Hospitals driving force behind campaign lobbying against insurer mergers

Editor's Note: This article has been updated to clarify that state medical societies support the Campaign for Consumer Choice and to add a statement from the American Medical Association.

A collection of state-based groups known as the Campaign for Consumer Choice is less a citizen-driven movement against health insurer mergers as it is a hospital industry-funded lobbying campaign, according to a report from STAT.

But an antitrust lawyer involved in the campaign tells FierceHealthPayer that shouldn't surprise anyone.

The Campaign for Consumer Choice was created and funded by the Greater New York Hospital Association and the union SEIU 1199 United Healthcare Workers East, and has also received support from state medical societies. It has set up five similar state-based websites that lay out the Aetna-Humana and Anthem-Cigna mergers' potentially harmful effect on consumers and push for media coverage and public hearings to review the mergers in Connecticut, Virginia, Florida, Ohio and Colorado. 

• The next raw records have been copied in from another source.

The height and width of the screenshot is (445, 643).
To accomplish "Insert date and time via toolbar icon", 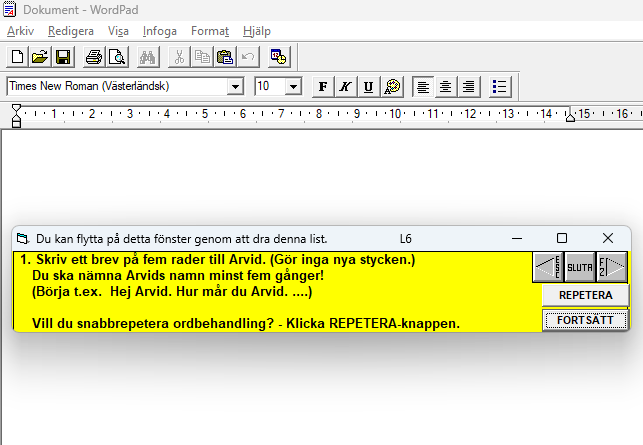I will (x=278, y=57).
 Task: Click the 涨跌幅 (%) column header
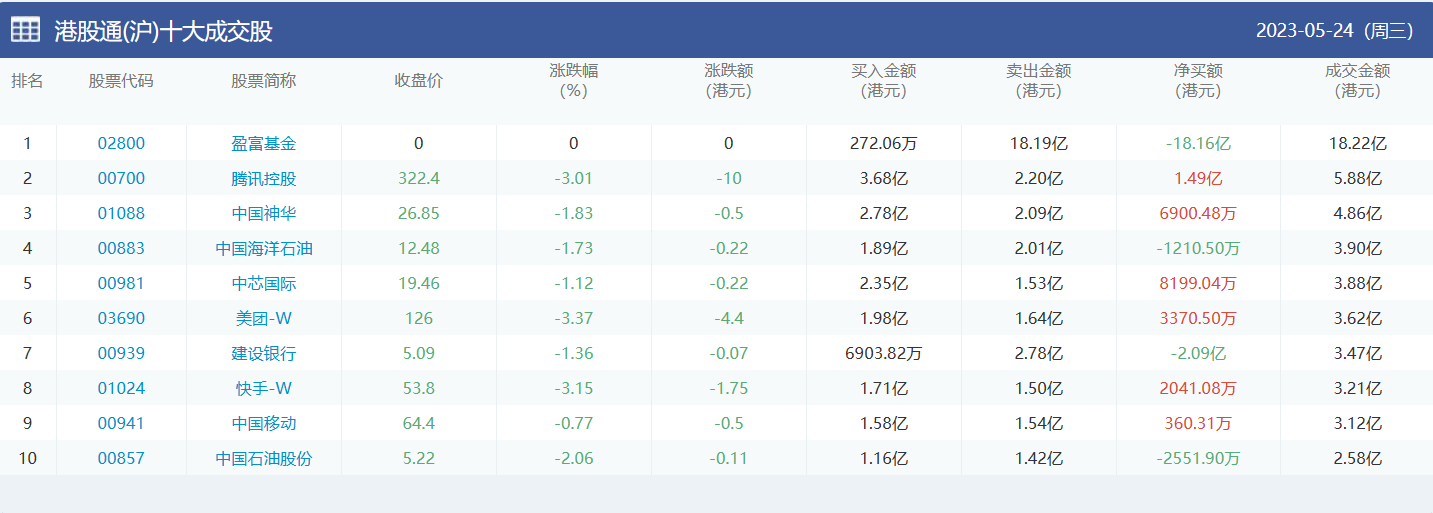click(573, 81)
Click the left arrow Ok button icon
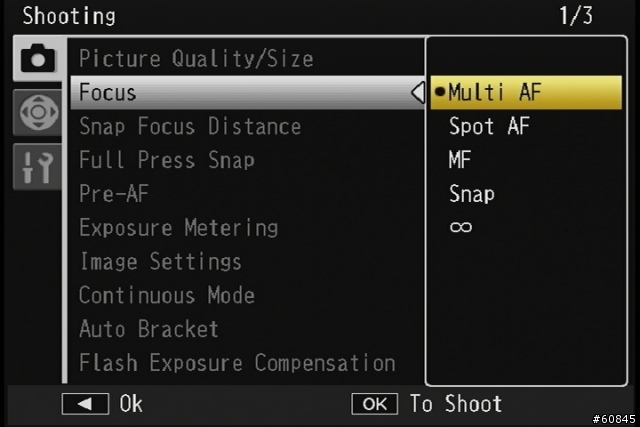This screenshot has width=640, height=427. coord(85,404)
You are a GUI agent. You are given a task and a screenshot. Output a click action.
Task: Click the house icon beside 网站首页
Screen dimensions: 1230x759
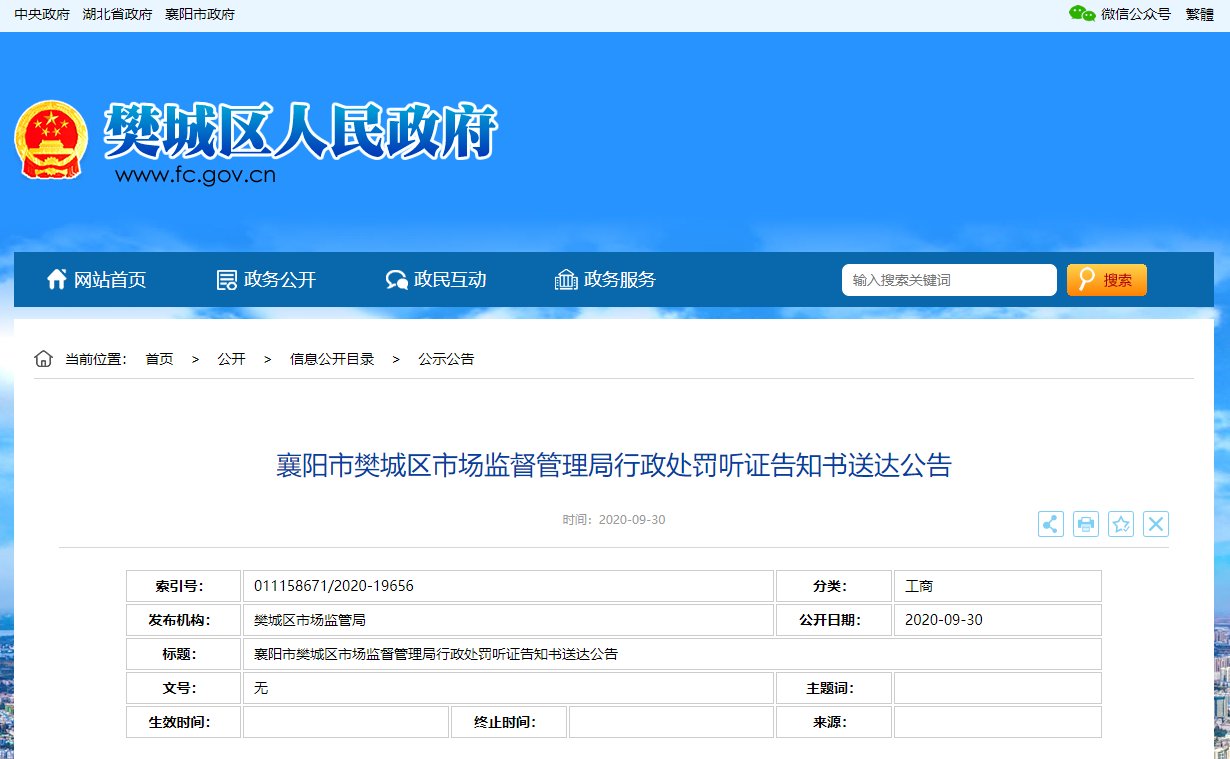point(57,279)
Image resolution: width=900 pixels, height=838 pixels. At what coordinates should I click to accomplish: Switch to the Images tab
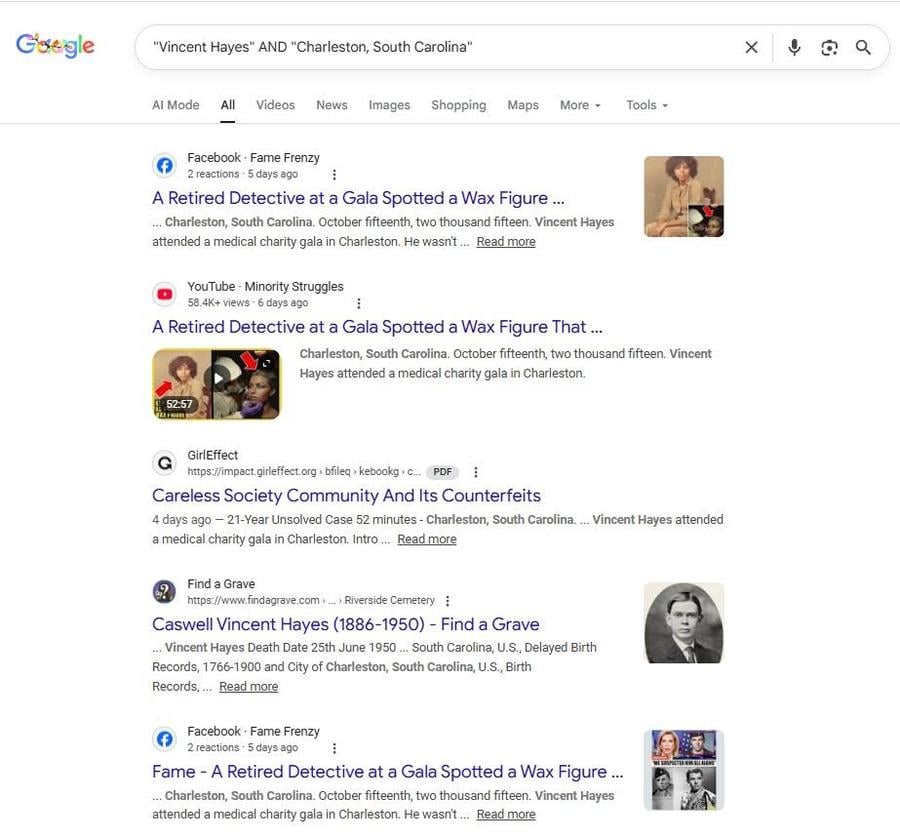(389, 104)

But David Balto (right), an antitrust lawyer who helped organize the Campaign for Consumer Choice and the Coalition to Protect Patient Choice, tells FierceHealthPayer that it makes sense for consumers and provider groups to work together to lobby against the mergers, as they could negatively impact both.

"The big picture here is that you've got major healthcare provider groups raising significant concerns about these mergers--and appropriately so," he says.

Regardless of where they get their funding, the groups have executed successful grassroots efforts to educate consumers, including town hall meetings about the mergers, he argues.

"The history here is just crystal clear--health insurance mergers lead to higher premiums and greater profits for the health insurers," Balto says. "They benefit the stockholders, not consumers."

Indeed, hospital and physician groups have been fierce opponents of the pending deals, arguing against them in letters to federal regulators and at congressional hearings. Part of their opposition stems from the fact that the mergers would give the large payers more negotiating power over providers, threatening hospitals' bottom lines.

But Jenn Topper, communications director of the Sunlight Foundation, tells STAT that consumers deserve transparency from forces that claim to be working on their behalf. And America's Health Insurance Plans spokeswoman Clare Krusing notes the "irony" of the hospital industry criticizing health insurer mergers when its own consolidation threatens consumers and competition. 

An American Medical Association spokesperson told FierceHealthPayer in an email that the AMA "has no direct or indirect role in the Campaign of Consumer Choice" and that state medical societies are "stand-alone organizations [that] operate autonomously of the AMA."